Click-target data
☆ ☆ ☆ ☆ ☆
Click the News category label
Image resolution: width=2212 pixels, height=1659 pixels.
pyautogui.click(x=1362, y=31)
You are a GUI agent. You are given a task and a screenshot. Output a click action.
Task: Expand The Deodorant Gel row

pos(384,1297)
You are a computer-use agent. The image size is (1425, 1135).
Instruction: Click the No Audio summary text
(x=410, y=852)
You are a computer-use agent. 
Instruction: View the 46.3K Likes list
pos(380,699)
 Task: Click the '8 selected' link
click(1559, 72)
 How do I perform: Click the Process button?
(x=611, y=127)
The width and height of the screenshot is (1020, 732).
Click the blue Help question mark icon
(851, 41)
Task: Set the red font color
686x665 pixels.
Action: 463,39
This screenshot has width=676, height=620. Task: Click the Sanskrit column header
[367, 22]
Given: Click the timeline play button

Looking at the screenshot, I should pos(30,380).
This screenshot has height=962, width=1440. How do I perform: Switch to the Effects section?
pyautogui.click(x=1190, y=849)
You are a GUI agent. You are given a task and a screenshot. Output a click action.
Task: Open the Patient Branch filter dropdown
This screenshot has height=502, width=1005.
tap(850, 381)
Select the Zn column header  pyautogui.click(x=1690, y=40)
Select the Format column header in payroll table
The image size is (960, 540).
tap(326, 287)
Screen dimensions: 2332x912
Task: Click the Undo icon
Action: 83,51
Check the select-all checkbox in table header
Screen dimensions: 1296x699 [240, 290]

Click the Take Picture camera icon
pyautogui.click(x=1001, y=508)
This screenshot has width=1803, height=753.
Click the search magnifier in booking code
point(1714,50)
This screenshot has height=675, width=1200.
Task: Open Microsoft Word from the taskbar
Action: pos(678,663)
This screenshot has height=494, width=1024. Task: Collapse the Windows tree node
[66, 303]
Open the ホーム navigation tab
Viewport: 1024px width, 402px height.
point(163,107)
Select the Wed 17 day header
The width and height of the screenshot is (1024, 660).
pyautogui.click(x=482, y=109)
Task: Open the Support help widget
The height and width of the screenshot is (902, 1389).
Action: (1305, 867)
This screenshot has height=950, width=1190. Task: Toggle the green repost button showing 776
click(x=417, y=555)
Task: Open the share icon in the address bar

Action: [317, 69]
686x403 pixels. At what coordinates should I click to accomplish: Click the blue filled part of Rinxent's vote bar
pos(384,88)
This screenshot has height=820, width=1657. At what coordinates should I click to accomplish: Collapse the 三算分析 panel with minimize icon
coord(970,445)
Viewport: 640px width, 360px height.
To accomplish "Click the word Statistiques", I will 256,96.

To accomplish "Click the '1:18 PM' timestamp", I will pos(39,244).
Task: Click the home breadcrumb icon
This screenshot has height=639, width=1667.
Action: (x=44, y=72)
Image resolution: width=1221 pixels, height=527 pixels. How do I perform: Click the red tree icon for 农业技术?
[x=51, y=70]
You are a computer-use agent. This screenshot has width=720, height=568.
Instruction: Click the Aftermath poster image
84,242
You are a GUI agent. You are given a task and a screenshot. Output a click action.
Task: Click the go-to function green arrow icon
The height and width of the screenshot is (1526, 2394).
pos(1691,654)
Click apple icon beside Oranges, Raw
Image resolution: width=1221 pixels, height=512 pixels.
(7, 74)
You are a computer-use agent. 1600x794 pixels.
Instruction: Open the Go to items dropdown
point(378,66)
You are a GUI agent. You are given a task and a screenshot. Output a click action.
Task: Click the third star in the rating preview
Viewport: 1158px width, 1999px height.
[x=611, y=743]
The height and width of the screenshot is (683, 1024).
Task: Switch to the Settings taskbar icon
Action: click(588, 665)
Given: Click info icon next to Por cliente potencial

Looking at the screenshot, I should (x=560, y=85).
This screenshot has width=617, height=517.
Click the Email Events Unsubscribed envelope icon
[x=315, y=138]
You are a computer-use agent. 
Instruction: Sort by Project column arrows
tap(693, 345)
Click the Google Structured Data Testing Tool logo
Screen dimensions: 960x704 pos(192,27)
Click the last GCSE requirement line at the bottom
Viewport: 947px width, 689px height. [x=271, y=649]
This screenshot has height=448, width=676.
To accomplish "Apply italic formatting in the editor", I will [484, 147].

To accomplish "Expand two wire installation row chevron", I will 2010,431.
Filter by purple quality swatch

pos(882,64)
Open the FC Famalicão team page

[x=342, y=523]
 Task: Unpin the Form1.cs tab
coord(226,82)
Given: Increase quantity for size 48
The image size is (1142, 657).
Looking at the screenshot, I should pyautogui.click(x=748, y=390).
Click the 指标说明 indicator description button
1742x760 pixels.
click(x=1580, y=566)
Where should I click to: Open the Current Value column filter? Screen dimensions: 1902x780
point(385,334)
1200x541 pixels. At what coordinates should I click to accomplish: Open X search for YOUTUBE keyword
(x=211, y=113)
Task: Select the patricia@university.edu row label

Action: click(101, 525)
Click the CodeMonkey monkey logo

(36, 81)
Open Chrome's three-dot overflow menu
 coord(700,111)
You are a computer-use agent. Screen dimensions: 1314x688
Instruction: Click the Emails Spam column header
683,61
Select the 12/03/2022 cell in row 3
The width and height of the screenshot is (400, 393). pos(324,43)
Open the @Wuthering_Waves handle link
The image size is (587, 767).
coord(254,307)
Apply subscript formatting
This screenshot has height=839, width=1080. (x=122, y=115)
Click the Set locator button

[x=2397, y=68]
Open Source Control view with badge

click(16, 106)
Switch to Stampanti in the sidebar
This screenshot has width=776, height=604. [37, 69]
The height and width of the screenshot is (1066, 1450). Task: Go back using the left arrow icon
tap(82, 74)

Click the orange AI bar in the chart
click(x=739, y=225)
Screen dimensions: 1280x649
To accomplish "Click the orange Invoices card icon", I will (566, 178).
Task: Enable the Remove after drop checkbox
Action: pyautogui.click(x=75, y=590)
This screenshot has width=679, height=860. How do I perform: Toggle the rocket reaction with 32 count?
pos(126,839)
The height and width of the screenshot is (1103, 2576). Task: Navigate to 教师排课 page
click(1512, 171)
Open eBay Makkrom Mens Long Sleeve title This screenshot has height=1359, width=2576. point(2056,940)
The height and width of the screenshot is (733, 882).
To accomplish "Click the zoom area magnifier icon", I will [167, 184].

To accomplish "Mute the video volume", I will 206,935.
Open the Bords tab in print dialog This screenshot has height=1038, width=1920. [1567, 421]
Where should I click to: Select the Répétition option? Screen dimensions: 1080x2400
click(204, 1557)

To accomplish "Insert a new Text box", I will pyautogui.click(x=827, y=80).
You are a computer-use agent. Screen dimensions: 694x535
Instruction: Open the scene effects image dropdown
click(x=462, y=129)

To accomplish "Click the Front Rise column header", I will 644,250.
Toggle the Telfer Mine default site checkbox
☆ ☆ ☆ ☆ ☆
Please rewrite all of the material above, changing every "column header" to "column heading" and leaving everything else as it is.

**Result:**
Click the News category label
Image resolution: width=2212 pixels, height=1659 pixels.
pyautogui.click(x=1362, y=31)
You are a GUI agent. You are given a task and a screenshot. Output a click action.
Task: Expand The Deodorant Gel row

pos(384,1297)
You are a computer-use agent. The image size is (1425, 1135).
Instruction: Click the No Audio summary text
(x=410, y=852)
You are a computer-use agent. 
Instruction: View the 46.3K Likes list
pos(380,699)
 Task: Click the '8 selected' link
click(1559, 72)
 How do I perform: Click the Process button?
(x=611, y=127)
The width and height of the screenshot is (1020, 732).
Click the blue Help question mark icon
(851, 41)
Task: Set the red font color
686x665 pixels.
Action: 463,39
This screenshot has width=676, height=620. Task: Click the Sanskrit column heading
[367, 22]
Given: Click the timeline play button

Looking at the screenshot, I should pos(30,380).
This screenshot has height=962, width=1440. How do I perform: Switch to the Effects section?
pyautogui.click(x=1190, y=849)
You are a GUI agent. You are given a task and a screenshot. Output a click action.
Task: Open the Patient Branch filter dropdown
This screenshot has height=502, width=1005.
tap(850, 381)
Select the Zn column heading  pyautogui.click(x=1690, y=40)
Select the Format column heading in payroll table
The image size is (960, 540).
tap(326, 287)
Screen dimensions: 2332x912
Task: Click the Undo icon
Action: 83,51
Check the select-all checkbox in table header
Screen dimensions: 1296x699 [240, 290]

Click the Take Picture camera icon
pyautogui.click(x=1001, y=508)
This screenshot has width=1803, height=753.
Click the search magnifier in booking code
point(1714,50)
This screenshot has height=675, width=1200.
Task: Open Microsoft Word from the taskbar
Action: pos(678,663)
This screenshot has height=494, width=1024. Task: Collapse the Windows tree node
[66, 303]
Open the ホーム navigation tab
Viewport: 1024px width, 402px height.
point(163,107)
Select the Wed 17 day header
The width and height of the screenshot is (1024, 660).
pyautogui.click(x=482, y=109)
Task: Open the Support help widget
The height and width of the screenshot is (902, 1389).
Action: (1305, 867)
This screenshot has height=950, width=1190. Task: Toggle the green repost button showing 776
click(x=417, y=555)
Task: Open the share icon in the address bar

Action: [317, 69]
686x403 pixels. At what coordinates should I click to accomplish: Click the blue filled part of Rinxent's vote bar
pos(384,88)
This screenshot has height=820, width=1657. At what coordinates should I click to accomplish: Collapse the 三算分析 panel with minimize icon
coord(970,445)
Viewport: 640px width, 360px height.
To accomplish "Click the word Statistiques", I will 256,96.

To accomplish "Click the '1:18 PM' timestamp", I will pos(39,244).
Task: Click the home breadcrumb icon
This screenshot has height=639, width=1667.
Action: (x=44, y=72)
Image resolution: width=1221 pixels, height=527 pixels. How do I perform: Click the red tree icon for 农业技术?
[x=51, y=70]
You are a computer-use agent. This screenshot has width=720, height=568.
Instruction: Click the Aftermath poster image
84,242
You are a GUI agent. You are given a task and a screenshot. Output a click action.
Task: Click the go-to function green arrow icon
The height and width of the screenshot is (1526, 2394).
pos(1691,654)
Click apple icon beside Oranges, Raw
Image resolution: width=1221 pixels, height=512 pixels.
(7, 74)
You are a computer-use agent. 1600x794 pixels.
Instruction: Open the Go to items dropdown
point(378,66)
You are a GUI agent. You are given a task and a screenshot. Output a click action.
Task: Click the third star in the rating preview
Viewport: 1158px width, 1999px height.
[x=611, y=743]
The height and width of the screenshot is (683, 1024).
Task: Switch to the Settings taskbar icon
Action: click(588, 665)
Given: Click info icon next to Por cliente potencial

Looking at the screenshot, I should (x=560, y=85).
This screenshot has width=617, height=517.
Click the Email Events Unsubscribed envelope icon
[x=315, y=138]
You are a computer-use agent. 
Instruction: Sort by Project column arrows
tap(693, 345)
Click the Google Structured Data Testing Tool logo
Screen dimensions: 960x704 pos(192,27)
Click the last GCSE requirement line at the bottom
Viewport: 947px width, 689px height. [x=271, y=649]
This screenshot has height=448, width=676.
To accomplish "Apply italic formatting in the editor", I will [484, 147].

To accomplish "Expand two wire installation row chevron", I will 2010,431.
Filter by purple quality swatch

pos(882,64)
Open the FC Famalicão team page

[x=342, y=523]
 Task: Unpin the Form1.cs tab
coord(226,82)
Given: Increase quantity for size 48
The image size is (1142, 657).
Looking at the screenshot, I should pyautogui.click(x=748, y=390).
Click the 指标说明 indicator description button
1742x760 pixels.
click(x=1580, y=566)
Where should I click to: Open the Current Value column filter? Screen dimensions: 1902x780
point(385,334)
1200x541 pixels. At what coordinates should I click to accomplish: Open X search for YOUTUBE keyword
(x=211, y=113)
Task: Select the patricia@university.edu row label

Action: click(101, 525)
Click the CodeMonkey monkey logo

(36, 81)
Open Chrome's three-dot overflow menu
 coord(700,111)
You are a computer-use agent. Screen dimensions: 1314x688
Instruction: Click the Emails Spam column heading
683,61
Select the 12/03/2022 cell in row 3
The width and height of the screenshot is (400, 393). pos(324,43)
Open the @Wuthering_Waves handle link
The image size is (587, 767).
coord(254,307)
Apply subscript formatting
This screenshot has height=839, width=1080. (x=122, y=115)
Click the Set locator button

[x=2397, y=68]
Open Source Control view with badge

click(16, 106)
Switch to Stampanti in the sidebar
This screenshot has width=776, height=604. [37, 69]
The height and width of the screenshot is (1066, 1450). Task: Go back using the left arrow icon
tap(82, 74)

Click the orange AI bar in the chart
click(x=739, y=225)
Screen dimensions: 1280x649
To accomplish "Click the orange Invoices card icon", I will (566, 178).
Task: Enable the Remove after drop checkbox
Action: pyautogui.click(x=75, y=590)
This screenshot has width=679, height=860. How do I perform: Toggle the rocket reaction with 32 count?
pos(126,839)
The height and width of the screenshot is (1103, 2576). Task: Navigate to 教师排课 page
click(1512, 171)
Open eBay Makkrom Mens Long Sleeve title This screenshot has height=1359, width=2576. point(2056,940)
The height and width of the screenshot is (733, 882).
To accomplish "Click the zoom area magnifier icon", I will [167, 184].

To accomplish "Mute the video volume", I will 206,935.
Open the Bords tab in print dialog This screenshot has height=1038, width=1920. [1567, 421]
Where should I click to: Select the Répétition option? Screen dimensions: 1080x2400
click(204, 1557)

To accomplish "Insert a new Text box", I will pyautogui.click(x=827, y=80).
You are a computer-use agent. Screen dimensions: 694x535
Instruction: Open the scene effects image dropdown
click(x=462, y=129)

To accomplish "Click the Front Rise column heading", I will 644,250.
Toggle the Telfer Mine default site checkbox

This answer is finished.